Dr. Stephen Levene
- Professor of Bioengineering
- Cecil H. and Ida Green Professor in Systems Biology Science (Former)
The legacy of Cecil H. and Ida Green at The University of Texas at Dallas was to establish in Dallas a world-class cohort of faculty and students in the new domain of integrated interdisciplinary biomedical research. This chair was endowed in 1995.
“My work has always inhabited the intersection of biology, chemistry, physics and engineering.”
Dr. Stephen Levene applies chemistry, mathematics and molecular and cell biology expertise to applications in biotechnology. His research focuses on protein-DNA interactions in site-specific recombination, gene regulation and other systems relevant to mechanisms of cellular programming.
Levene holds a PhD in chemistry from Yale University. His work there led to the discovery of sequence-dependent bending in DNA, work published in the Proceedings of the National Academy of Sciences. He holds a bachelor’s degree in chemistry from Columbia University.

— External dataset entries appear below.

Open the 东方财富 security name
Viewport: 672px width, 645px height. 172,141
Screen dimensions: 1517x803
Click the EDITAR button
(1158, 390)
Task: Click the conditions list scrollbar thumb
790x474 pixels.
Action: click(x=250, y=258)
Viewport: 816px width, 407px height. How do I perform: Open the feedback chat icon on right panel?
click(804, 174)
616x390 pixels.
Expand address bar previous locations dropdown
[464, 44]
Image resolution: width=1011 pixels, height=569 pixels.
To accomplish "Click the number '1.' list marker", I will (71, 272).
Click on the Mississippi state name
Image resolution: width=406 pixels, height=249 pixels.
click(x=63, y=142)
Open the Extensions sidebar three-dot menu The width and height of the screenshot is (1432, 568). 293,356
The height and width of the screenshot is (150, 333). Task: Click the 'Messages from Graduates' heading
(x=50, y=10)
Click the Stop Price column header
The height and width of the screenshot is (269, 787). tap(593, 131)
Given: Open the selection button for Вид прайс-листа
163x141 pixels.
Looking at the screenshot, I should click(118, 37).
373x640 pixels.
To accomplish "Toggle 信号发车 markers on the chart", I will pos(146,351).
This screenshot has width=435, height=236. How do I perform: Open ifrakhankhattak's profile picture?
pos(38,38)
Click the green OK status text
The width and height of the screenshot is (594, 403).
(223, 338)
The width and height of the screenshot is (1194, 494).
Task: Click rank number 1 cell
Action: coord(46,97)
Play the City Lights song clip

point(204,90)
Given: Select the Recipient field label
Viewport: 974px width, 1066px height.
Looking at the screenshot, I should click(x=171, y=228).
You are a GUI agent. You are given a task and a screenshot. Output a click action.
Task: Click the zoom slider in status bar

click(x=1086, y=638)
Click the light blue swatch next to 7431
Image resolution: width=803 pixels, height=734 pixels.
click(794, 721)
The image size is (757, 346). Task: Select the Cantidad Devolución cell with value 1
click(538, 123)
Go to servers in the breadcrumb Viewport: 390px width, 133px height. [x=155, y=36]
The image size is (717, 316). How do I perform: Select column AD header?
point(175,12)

His career includes appointments at the Obermann Center for Advanced Studies at the University of Iowa; the Mathematical Sciences Research Institute at the University of California, Berkeley; the University of California San Diego; and the Human Genome Center at the Lawrence Berkeley Laboratory.
He joined UT Dallas in 1992 as an assistant professor of molecular and cell biology in the School of Natural Sciences and Mathematics, and was subsequently appointed an affiliate faculty member in the Department of Physics. In 2012, he became associate head of the Department of Bioengineering in the Erik Jonsson School of Engineering and Computer Science.
Levene has served as an editorial board member of the Journal of Experimental Biology and Medicine, and is an associate editor of BMC Biochemistry.